I currently have an analysis which loops through a list of measurements, where each measurement itself is a vector (so, it loops through the rows of a matrix).
On each measurement input (1D vector) I apply a custom function (which is not simple enough to share but nonetheless straightforward), which then gives an output result of the same vector size as the input. The analysis function itself more or less just loops through each element in the vector and does something, but the result for each element in the vector also depend on the previous results (there is a clear dependency ordering).
I often have 10 or 100s of millions of measurements per experiment, and it currently takes about 6 hours to run about 10 million, but we'd really like to get this working in less than 15 minutes... And so we hope there is a way to get it to run on a GPU? The key thing is that each measurement is actually only 15-50 elements long, and so I'd like to parallelise along the number of measurements, rather than the function which operates on each measurement (which seems straightforward).
For an example, an outline sketch of my code might be:
Update(d again, after vectorising - see most recent update) - I've separated out the specific part of my code and created a minimum working example, which I have now attached to this post. The code runs without issue, but running it with GPU arrays is currently much slower:
Outdated info
For larger N, this is only exaggerated. After more thorough research while separating this code example out from everything else, I realised what I hope for might not be possible in the end... If anyone is able to help it would be incredibly amazing.
Update 2 - I've reworked my code again, to make it as clear as I can where the dependency lies. It is hopefully more readable now, as the function calls are far more concise and minimal.
In words; the wc at each step depends on the position at that step, but then the position result at each step depends (on a bunch of things which depend) on the wc at the previous step. In particular, this occurs when "interp1" is used with arg_position and arg_density to assess the wc at the newly-determined position.

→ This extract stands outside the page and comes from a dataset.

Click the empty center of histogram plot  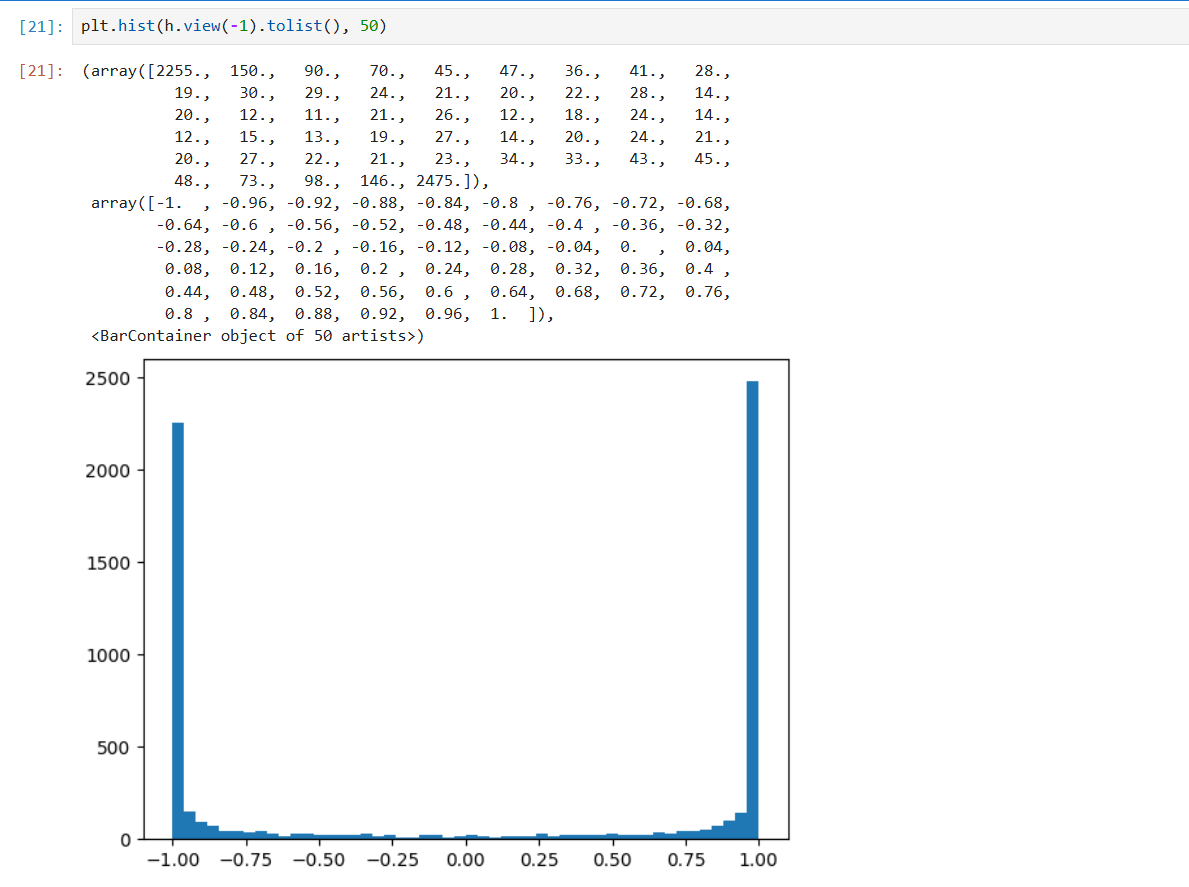point(465,600)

Update 3 - Ok so it finally clicked what everyone was suggesting, and indeed it works extremely well now after vectorising across the measurements. The attached code (updated again) works a lot faster, but under one condition:
The arg_position and arg_wc used in the interp1 line must be normal 1-D vectors, the same for all measurements. This is not a dealbreaker, as actually it only changes a relatively few 2000 times instead of 100 million (indeed, everything except the first argument: "invertible_group_delays" only changes 2000 times versus 100 million)...
Does anyone have a suggestion how I can keep all the measurements performed parallel, instead of splitting it into 2000 chunks? The interp1 line seems to be the only issue now (line 45 replacing 47).
Here are the results as they stand now:
gpu_run_test
real scenarios have N = ~1e8
with only ~2000 equilibriums ==> N = ~ 50000 per equilibrium
all arguments except the first will only change each equilibrium
N = 50000
Now doing normal inversion.
Total time for normal inversion:
Elapsed time is 0.567713 seconds.
Maximum difference between expected and achieved result: 5.5202e-06
Now doing GPU.
Total time for GPU inversions:
Elapsed time is 0.502490 seconds.
Maximum difference between expected and achieved result: 5.5202e-06
Done.
gpu_run_test
N = 10000000 ( = 1e7)
Now doing normal inversion.
Total time for normal inversion:
Elapsed time is 93.092429 seconds.
Maximum difference between expected and achieved normal result: 5.5202e-09 mm
Now doing GPU.
Total time for GPU inversions:
Elapsed time is 101.491855 seconds.
Maximum difference between expected and achieved gpu result: 5.5202e-09 mm
Done.
For a typical experiment, I'd like to get through N = 1e8 in under 5 minutes. Anyone have advice on the best way to get there from where things stand? Currently it takes 15 minutes. Perhaps I just have to buy more CPUs?